Second, bear in mind that koi tend to explore all levels of a pond. This means that they will inevitably interact with other fish, regardless of where they prefer to reside in the water column. Though peaceful in nature, koi may be aggressive towards some smaller species of fish (e.g., guppies, danios, mollies, and minnows), especially in an overcrowded pond. As opportunistic omnivores, they may even eat their own fry. These scenarios are quite uncommon, however, and should not occur if your koi are stocked with appropriate species and in a comfortably large set-up.


Koi Pond Mates

1) Goldfish (Carassius auratus)

Goldfish swimming together
There are many different types of goldfish and their appearance varies greatly. James St. John, CC BY 2.0, via Wikimedia Commons

Native to East Asia

The typical aquarium species, Carassius auratus is now so widely bred that there are hundreds of well-developed breeds to choose from. Like koi, goldfish belong to the carp family (Cyprinidae), but differ from their cousins due to their lack of mouth barbels.

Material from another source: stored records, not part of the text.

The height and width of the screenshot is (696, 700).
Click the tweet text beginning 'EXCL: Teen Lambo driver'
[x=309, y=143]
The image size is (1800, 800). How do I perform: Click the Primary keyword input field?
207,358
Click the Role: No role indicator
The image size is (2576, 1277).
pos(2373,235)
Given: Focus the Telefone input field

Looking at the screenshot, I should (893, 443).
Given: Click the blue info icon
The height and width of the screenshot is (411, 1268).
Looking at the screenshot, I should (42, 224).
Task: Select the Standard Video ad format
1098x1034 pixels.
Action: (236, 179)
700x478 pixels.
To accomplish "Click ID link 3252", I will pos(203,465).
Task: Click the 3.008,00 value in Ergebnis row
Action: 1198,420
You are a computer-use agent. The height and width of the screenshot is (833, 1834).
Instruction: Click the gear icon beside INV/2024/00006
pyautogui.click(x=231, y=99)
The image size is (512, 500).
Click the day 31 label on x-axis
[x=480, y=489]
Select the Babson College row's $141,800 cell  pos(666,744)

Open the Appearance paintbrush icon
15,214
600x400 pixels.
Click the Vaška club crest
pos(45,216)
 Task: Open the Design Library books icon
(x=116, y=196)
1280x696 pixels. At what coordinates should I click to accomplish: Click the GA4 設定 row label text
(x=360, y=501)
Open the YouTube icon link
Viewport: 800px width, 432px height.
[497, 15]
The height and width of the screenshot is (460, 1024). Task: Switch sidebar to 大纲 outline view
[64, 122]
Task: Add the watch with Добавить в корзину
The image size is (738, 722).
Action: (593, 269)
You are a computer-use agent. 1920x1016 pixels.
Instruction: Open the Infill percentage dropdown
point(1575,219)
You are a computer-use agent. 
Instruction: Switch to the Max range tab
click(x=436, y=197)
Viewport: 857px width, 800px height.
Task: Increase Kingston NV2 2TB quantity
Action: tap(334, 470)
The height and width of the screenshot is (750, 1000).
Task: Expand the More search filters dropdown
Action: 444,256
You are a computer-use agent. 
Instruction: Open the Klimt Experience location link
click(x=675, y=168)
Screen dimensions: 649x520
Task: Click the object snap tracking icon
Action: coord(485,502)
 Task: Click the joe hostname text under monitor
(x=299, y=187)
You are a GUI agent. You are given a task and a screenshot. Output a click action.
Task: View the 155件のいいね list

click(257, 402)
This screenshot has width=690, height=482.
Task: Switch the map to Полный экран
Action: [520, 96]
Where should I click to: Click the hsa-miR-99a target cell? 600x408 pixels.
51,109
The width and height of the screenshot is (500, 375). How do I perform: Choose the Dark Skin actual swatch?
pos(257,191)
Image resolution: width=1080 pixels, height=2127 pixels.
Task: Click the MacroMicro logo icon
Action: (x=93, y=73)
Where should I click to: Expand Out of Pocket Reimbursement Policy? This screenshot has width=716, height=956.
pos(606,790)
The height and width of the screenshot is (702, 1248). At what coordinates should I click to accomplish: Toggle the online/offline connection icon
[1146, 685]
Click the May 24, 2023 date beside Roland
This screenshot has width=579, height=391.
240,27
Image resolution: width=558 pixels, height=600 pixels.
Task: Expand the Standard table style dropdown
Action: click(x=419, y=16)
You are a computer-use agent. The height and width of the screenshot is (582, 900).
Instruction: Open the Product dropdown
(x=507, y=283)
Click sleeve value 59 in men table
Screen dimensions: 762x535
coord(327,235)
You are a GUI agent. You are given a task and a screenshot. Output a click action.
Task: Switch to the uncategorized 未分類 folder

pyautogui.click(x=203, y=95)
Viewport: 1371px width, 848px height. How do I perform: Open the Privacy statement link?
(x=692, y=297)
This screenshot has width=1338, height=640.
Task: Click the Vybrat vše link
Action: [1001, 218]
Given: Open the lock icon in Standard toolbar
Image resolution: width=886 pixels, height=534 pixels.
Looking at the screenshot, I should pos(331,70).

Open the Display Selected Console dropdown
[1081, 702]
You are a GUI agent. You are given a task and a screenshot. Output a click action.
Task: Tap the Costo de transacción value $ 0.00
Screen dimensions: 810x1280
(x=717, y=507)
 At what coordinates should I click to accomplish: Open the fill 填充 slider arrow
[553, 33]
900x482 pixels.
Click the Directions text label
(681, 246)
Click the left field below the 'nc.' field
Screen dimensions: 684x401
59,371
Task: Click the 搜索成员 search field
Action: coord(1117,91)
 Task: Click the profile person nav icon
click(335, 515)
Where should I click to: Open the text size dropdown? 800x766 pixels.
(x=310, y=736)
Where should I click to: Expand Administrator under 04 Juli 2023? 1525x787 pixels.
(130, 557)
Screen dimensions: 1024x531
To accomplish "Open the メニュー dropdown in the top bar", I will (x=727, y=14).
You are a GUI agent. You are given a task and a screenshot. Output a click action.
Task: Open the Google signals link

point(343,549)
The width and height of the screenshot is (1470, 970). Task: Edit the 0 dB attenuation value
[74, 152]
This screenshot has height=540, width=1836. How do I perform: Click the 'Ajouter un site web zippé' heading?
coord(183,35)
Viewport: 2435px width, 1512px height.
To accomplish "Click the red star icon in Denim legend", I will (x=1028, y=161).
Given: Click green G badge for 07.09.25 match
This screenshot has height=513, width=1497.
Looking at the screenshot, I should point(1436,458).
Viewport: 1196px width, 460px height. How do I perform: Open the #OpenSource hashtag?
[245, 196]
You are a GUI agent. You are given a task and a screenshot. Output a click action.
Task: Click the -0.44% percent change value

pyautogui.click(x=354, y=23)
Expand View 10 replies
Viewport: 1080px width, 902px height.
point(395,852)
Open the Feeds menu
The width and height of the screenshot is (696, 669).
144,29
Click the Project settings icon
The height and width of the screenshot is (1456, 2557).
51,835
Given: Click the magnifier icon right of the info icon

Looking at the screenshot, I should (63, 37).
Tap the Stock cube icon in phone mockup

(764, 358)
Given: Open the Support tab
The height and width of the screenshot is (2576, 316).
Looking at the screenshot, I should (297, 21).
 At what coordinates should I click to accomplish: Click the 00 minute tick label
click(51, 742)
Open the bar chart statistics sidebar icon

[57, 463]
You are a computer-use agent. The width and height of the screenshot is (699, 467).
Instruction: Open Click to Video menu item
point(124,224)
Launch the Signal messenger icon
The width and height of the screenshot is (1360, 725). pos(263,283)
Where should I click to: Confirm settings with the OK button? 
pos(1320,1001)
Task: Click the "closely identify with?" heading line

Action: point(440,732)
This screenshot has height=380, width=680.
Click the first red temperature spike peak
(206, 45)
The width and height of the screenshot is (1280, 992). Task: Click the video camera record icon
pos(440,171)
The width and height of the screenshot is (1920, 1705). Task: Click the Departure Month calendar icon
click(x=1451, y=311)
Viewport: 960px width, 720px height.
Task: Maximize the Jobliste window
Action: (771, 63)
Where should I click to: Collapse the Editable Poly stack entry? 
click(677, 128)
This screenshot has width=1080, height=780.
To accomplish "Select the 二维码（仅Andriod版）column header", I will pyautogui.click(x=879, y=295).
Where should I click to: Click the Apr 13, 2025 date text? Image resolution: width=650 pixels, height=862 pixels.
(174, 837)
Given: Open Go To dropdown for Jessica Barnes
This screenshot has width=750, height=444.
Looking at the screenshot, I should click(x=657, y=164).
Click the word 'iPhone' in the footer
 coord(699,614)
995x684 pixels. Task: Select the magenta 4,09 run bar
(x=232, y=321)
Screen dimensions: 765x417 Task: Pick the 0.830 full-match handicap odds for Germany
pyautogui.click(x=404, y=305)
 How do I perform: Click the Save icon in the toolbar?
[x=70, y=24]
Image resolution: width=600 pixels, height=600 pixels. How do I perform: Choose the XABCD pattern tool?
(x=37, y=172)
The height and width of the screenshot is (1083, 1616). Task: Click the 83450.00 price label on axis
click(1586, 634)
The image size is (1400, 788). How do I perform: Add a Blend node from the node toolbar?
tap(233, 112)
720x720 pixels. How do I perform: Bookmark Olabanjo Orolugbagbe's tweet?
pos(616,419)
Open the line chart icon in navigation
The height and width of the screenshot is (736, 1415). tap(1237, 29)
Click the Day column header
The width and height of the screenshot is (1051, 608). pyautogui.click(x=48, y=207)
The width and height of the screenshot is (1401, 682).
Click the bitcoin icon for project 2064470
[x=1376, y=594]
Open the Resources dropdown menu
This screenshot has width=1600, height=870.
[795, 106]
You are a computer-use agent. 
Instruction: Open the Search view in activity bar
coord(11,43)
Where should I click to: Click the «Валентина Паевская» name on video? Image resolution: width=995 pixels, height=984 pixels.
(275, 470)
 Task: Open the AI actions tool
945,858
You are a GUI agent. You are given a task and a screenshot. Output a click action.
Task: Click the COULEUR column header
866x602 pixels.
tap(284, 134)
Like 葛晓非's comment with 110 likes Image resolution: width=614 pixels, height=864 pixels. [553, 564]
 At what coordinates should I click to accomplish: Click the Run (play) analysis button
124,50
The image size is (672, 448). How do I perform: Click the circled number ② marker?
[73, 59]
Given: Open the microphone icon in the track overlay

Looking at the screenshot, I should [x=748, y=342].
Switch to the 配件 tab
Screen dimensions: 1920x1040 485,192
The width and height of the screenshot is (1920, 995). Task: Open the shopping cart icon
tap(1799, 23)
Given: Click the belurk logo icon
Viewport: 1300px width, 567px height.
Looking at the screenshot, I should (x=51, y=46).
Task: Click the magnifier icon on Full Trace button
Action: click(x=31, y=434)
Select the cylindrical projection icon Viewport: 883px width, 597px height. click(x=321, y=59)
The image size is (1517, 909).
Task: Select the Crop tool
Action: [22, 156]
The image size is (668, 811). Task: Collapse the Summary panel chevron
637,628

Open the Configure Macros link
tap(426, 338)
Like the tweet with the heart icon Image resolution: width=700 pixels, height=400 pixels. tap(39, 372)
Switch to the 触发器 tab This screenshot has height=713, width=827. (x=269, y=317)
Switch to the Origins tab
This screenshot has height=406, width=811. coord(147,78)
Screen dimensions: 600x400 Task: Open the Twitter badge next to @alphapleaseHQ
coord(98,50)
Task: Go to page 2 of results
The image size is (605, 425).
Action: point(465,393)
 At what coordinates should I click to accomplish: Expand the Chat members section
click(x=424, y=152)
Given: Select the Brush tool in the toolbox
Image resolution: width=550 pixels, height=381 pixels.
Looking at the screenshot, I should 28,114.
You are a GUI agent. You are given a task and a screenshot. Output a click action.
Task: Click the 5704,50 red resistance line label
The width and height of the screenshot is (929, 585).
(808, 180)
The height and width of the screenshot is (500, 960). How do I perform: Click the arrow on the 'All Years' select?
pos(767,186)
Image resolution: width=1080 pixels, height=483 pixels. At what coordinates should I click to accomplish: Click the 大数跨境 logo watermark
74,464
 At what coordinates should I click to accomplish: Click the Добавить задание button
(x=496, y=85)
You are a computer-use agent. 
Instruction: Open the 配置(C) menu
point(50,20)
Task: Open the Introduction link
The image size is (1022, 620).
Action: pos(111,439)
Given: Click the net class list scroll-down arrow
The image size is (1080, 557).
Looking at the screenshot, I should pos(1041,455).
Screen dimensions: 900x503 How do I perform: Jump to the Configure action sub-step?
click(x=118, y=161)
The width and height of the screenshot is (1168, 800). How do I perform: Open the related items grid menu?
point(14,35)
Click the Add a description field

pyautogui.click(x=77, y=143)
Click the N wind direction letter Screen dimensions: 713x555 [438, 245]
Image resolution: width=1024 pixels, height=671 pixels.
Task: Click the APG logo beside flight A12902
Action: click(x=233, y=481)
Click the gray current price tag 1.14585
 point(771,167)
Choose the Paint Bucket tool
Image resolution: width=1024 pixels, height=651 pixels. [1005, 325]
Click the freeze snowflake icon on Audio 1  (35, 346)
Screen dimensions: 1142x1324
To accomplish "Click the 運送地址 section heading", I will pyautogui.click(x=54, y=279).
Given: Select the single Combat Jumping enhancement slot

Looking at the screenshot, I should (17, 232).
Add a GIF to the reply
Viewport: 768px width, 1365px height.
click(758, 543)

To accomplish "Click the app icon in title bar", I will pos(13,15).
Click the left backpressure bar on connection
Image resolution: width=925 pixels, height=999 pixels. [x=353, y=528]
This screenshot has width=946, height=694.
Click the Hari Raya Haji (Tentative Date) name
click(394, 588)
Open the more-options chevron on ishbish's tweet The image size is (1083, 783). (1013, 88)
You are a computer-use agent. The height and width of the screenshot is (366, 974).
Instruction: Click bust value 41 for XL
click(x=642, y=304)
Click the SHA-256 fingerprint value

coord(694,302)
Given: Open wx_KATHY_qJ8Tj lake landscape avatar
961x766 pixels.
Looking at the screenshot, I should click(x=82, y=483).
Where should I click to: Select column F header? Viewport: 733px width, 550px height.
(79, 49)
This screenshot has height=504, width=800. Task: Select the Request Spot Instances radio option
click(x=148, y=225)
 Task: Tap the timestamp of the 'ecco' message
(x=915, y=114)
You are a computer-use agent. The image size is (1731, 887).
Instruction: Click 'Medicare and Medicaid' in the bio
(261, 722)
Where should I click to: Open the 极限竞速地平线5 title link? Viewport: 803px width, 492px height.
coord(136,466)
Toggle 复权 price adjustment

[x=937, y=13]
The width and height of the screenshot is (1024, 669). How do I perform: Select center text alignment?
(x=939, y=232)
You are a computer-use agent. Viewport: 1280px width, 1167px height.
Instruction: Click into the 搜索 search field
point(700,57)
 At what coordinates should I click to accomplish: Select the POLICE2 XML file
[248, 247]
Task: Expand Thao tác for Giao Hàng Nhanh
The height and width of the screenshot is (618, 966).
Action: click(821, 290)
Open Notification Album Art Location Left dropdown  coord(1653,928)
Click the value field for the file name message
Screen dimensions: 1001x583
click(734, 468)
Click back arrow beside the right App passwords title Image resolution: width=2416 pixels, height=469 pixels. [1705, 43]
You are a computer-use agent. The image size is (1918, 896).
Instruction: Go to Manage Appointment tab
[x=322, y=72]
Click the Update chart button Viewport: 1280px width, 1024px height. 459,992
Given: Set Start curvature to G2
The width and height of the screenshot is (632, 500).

Goldfish can vary greatly in terms of appearance and color, and just about every type of variation has been explored for its robustness and longevity. The most common type, which is often what young children find themselves growing in fish bowls, is single-tailed, red to orange in color, and largely inexpensive. In contrast, the rarest types can be described as having the most bizarre features, such as bubble-shaped eyes and large egg-shaped bodies, and can sell for thousands of dollars!

The requirements of goldfish may vary depending on the breed, but most store-bought varieties are hardy and can do well in outdoor ponds. Goldfish thrive in water temperatures ranging from 65 – 85˚F (18 – 30˚C). Though they are a cold-water species, they can survive in heated ponds as long as there are cooler pond sections that are cast in shade. To maintain a water profile that is suitable for goldfish growth, utilize a filtration system that can prevent the buildup of ammonia and nitrates. Preferably, concentrations for these nutrients should be kept at zero.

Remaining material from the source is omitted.